Jungkooktan
Taehyungla buluşmayalı biraz olmuştu. Onu arayıp buluşalım dedim. Tabi ki buluşacağımız yer kafeydi. 2 saate kafede olmasını söylemiştim.
İkimizde kafeye gittik ve oturduk. Rosé ortalarda yoktu. İçeri girdim ve Rosé yi aradım.
"Rosé, nerdesin?"
Depo kapısını açtı ve dışarıya çıktı.
"Burdayım. Sayım yapıyordum. İşim yeni bitti. Hadi dışarıya geç ben geliyorum."
Masaya oturdum ve Rosé yi bekledim.
"Ah, Selam Tae. Nasılsın?"
"İyiyim Rosé. Sen nasılsın?"
"Bende iyiyim."
Rosé, Taehyung a menü uzattı. Rosé ye baktım.
"Benimki nerde?"
Gülerek,
"Bu gün denemen gereken yeni bir şey var. Sana ondan yapacağım."
Taehyung siparişini verdikten sonra, Rosé mutfağa gitti ve hazırlamaya başladı.
"Siz baya yakın olmuşsunuz."
Güldüm ve kafa salladım. 15 dakika sonra Rosé elinde iki içecekle geri döndü.
"Zaten şu an bizden başka kimse yok. Otursana."
Masamız iki kişilik ve cam kenarında olduğu için 3 sandalye vardı. Karşılıklı olarak Taehyung la oturduğumuz için Rosé cama bakan sandalyeye oturdu. Ve bana baktı.
"Hadi iç. Tepkini merak ediyorum."
Bir kaç yudum aldım. Kusmamak için kendimi zor tuttum.
"Nasıl? Beğendin mi? Benim tarifim."
Kötü diyemezdim ki. Beğenmiş gibi yapmaya karar verdim.
"Beğendim. Güzel olmuş."
Taehyung bana bakarak güldü. Beğenmediğimi gayet net anlamıştı. O sırada kapıdan biri girdi.
"Rosé."
Diyerek hafif bir şekilde bağırdı. Rosé arkasına baktı. Zayıf kahküllü bir kız vardı kapıda.
"Lisa."
Kızın adı Lisaymış. Çok güzel bir kızdı fakat pek dikkatimi çekmemişti.

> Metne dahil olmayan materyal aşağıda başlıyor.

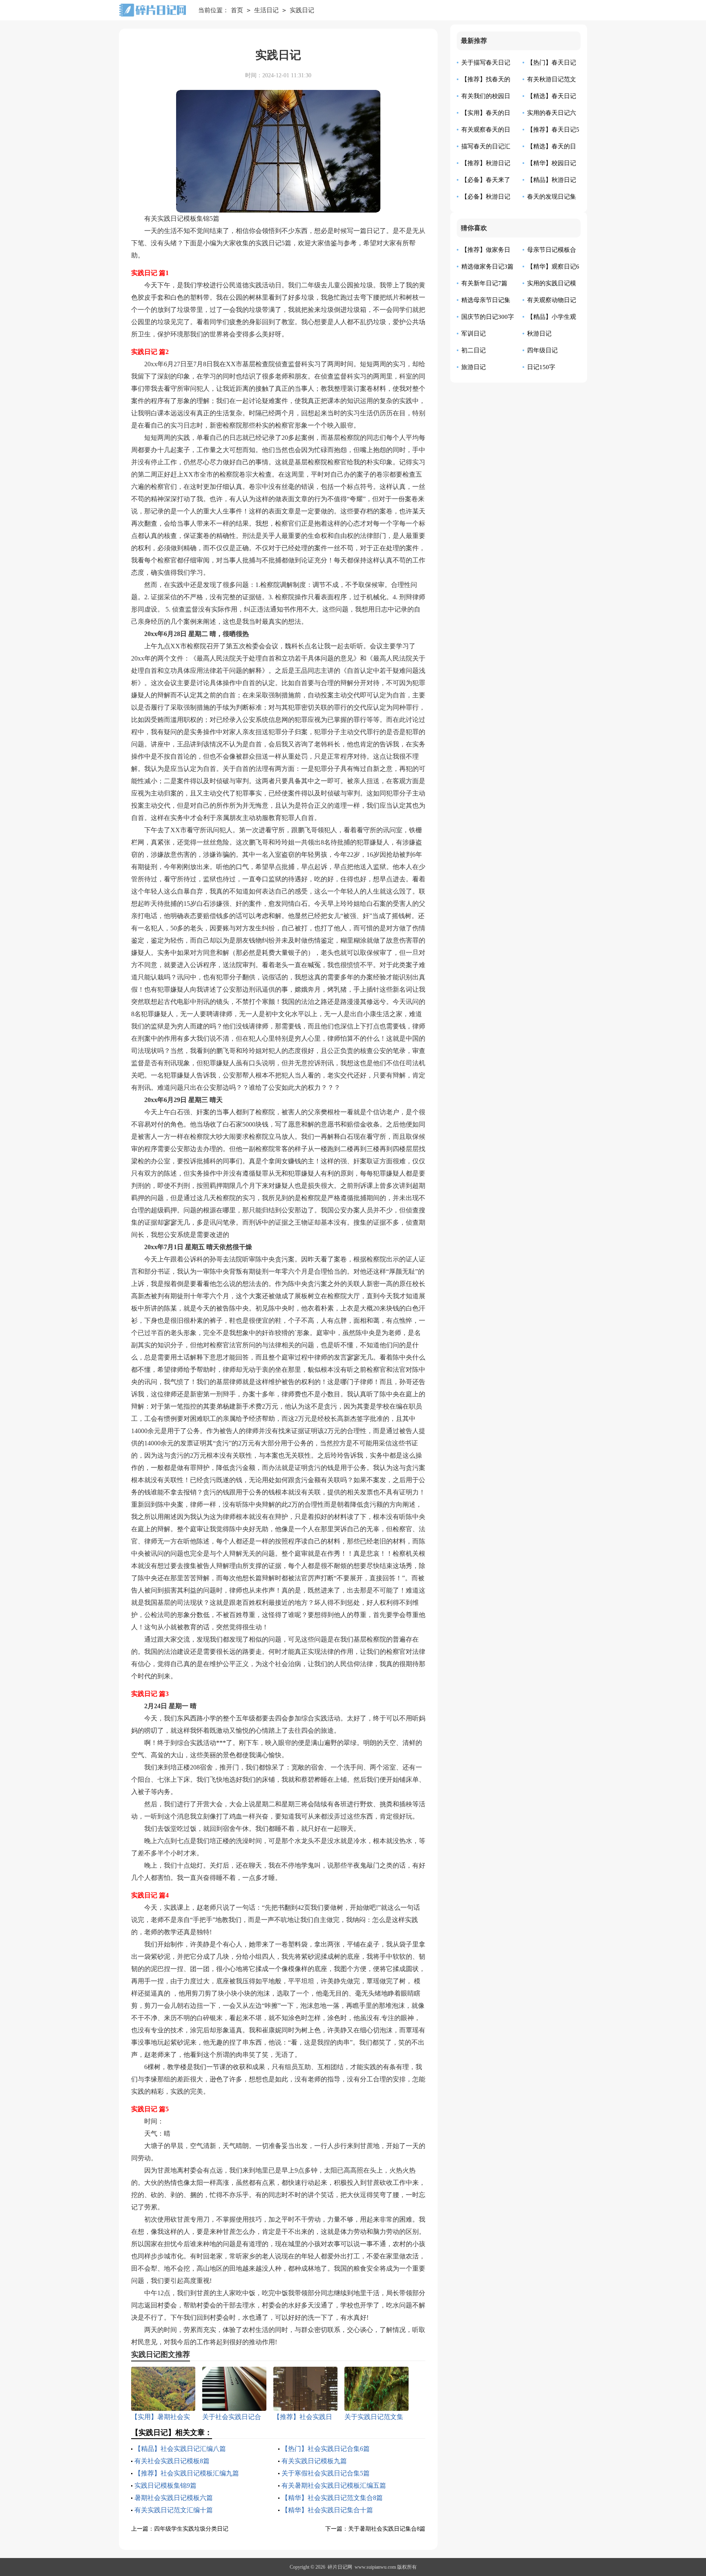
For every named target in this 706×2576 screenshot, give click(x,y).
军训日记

Ama görünen o ki Taehyung'un dikkatini baya çekmişti.
Rosé sandalyeden kalktı ve Lisa ya doğru koştu. Sarıldılar.
"Dönmüşsün sonunda. Beni nasıl buldun?"
"Anneni aradım. Burada olduğunu söyledi."
"Ne zaman döndün? Biraz önce ilk senin yanına gelmek istedim. Zaten şu an kalacak bir yerim yok. Annemler Tayland'da kalmaya karar verdiler. Sanırım senin yanında kalabilirim değil mi?"